Warm and filling this vegan black bean soup packs a powerful plant-protein punch and is hearty enough even for meat-eaters.

Course: Main Course
Keyword: vegan black bean soup
Author: Andrea Anderson
Ingredients
  • 2 large onions diced
  • 10-12 garlic cloves minced
  • 2 celery stalks diced
  • 4 carrots diced
  • 5 T chili powder
  • 3 T cumin
  • 4 tsp oregano
  • 3 tsp salt
  • 7 cups water
  • 1-28 oz can diced tomatoes
  • 8-15 oz cans or 12 cups cooked black beans
  • 4.5 cups frozen corn organic is recommended
Instructions
  1. Saute onions and garlic in veggie broth or water. Add celery and carrots and saute another 5 minutes or until the veggies start to soften, adding more water if needed. Add spices and continue to saute over low heat.

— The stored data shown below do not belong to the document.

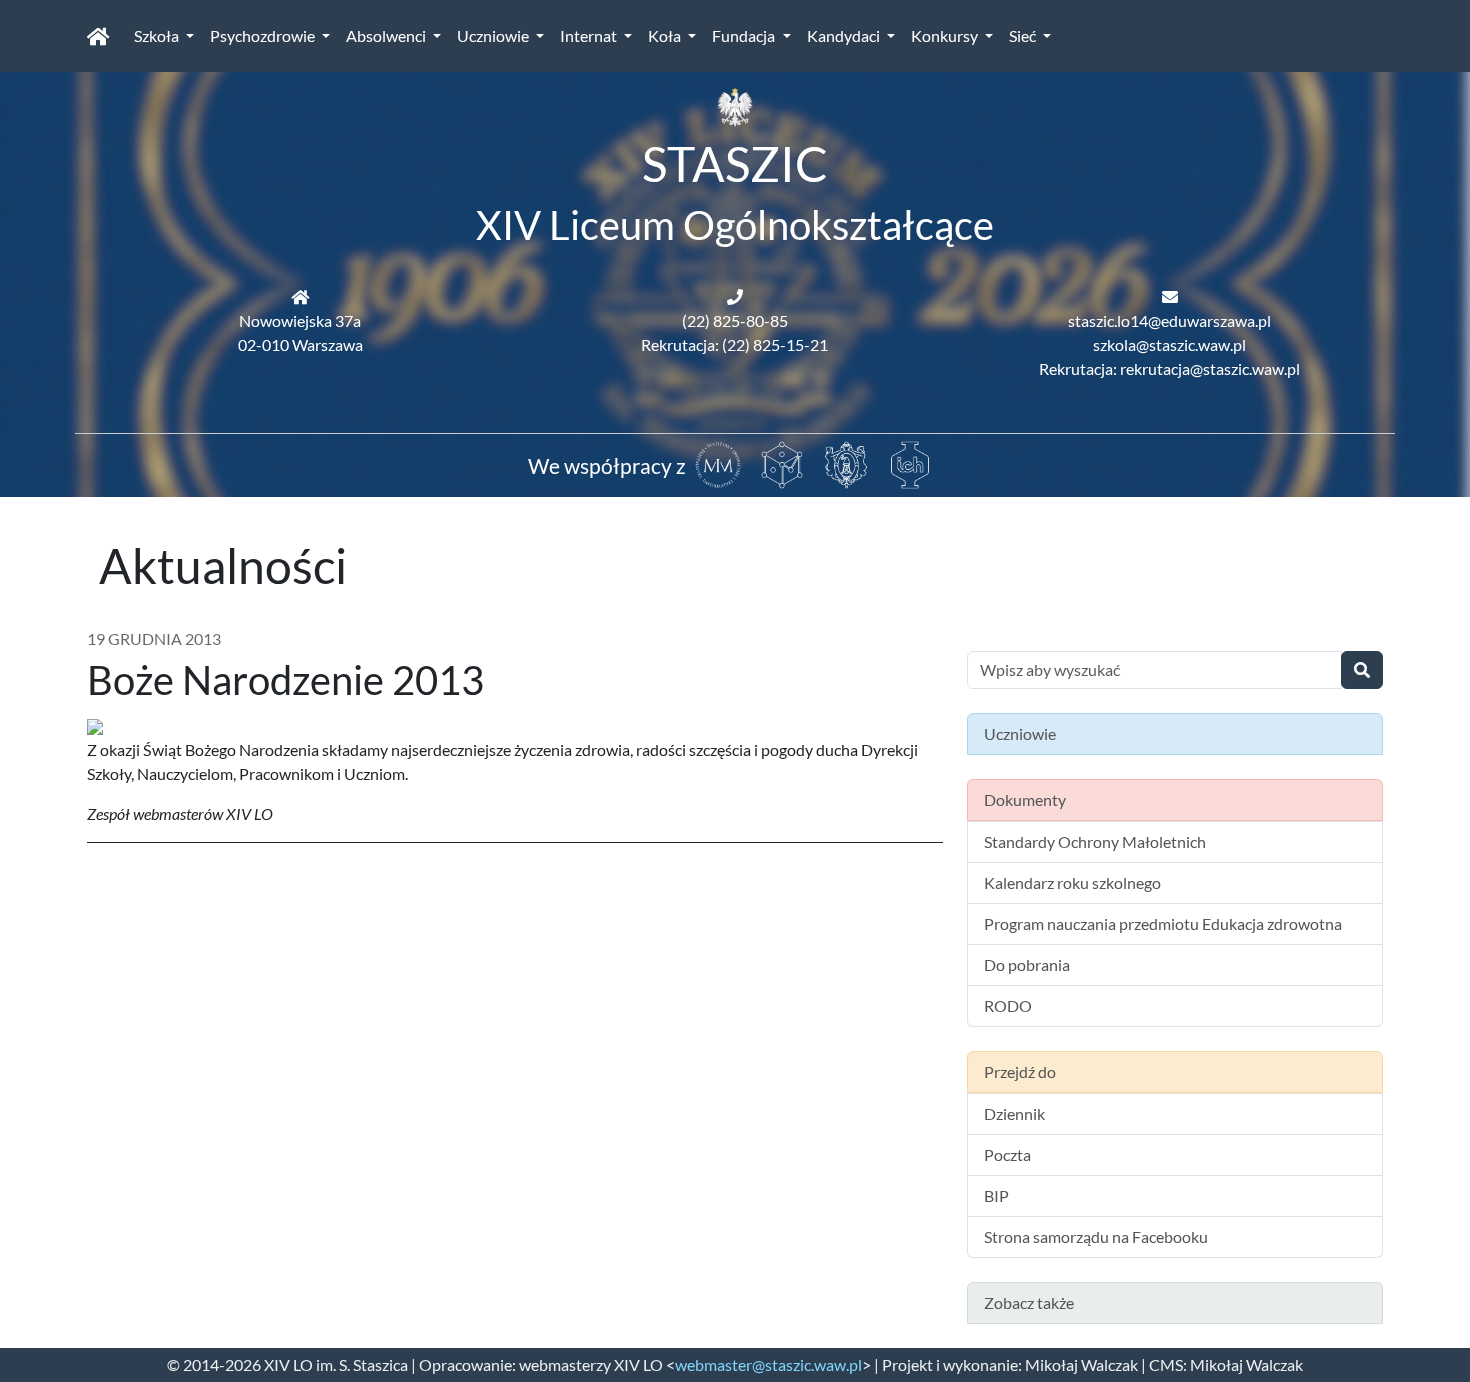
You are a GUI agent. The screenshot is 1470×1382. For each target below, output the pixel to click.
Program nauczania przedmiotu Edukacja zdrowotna (1163, 923)
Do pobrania (1027, 964)
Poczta (1007, 1154)
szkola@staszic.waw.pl (1169, 344)
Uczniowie (494, 35)
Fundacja (745, 35)
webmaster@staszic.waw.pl (768, 1364)
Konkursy (946, 35)
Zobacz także (1029, 1302)
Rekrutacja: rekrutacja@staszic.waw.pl (1169, 368)
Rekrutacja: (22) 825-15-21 (734, 344)
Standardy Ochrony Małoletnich (1095, 841)
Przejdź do (1020, 1071)
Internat (590, 35)
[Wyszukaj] (1362, 670)
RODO (1008, 1005)
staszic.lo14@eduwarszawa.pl (1169, 320)
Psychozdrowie (264, 35)
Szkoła (158, 35)
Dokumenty (1025, 799)
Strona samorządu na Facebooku (1096, 1236)
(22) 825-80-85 (735, 320)
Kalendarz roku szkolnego (1072, 882)
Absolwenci (387, 35)
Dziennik (1014, 1113)
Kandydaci (845, 35)
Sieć (1024, 35)
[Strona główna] (98, 36)
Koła (666, 35)
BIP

Meanwhile, in a food processor or blender, puree the beans (all but one cup) with the tomatoes. You'll need to do this in several batches. Aim to blend about 3 cups of beans with about 1/4/-1/3 cup of tomatoes. Add to the soup along with the remaining cup of beans and the corn. Simmer over low heat to let the flavors combine.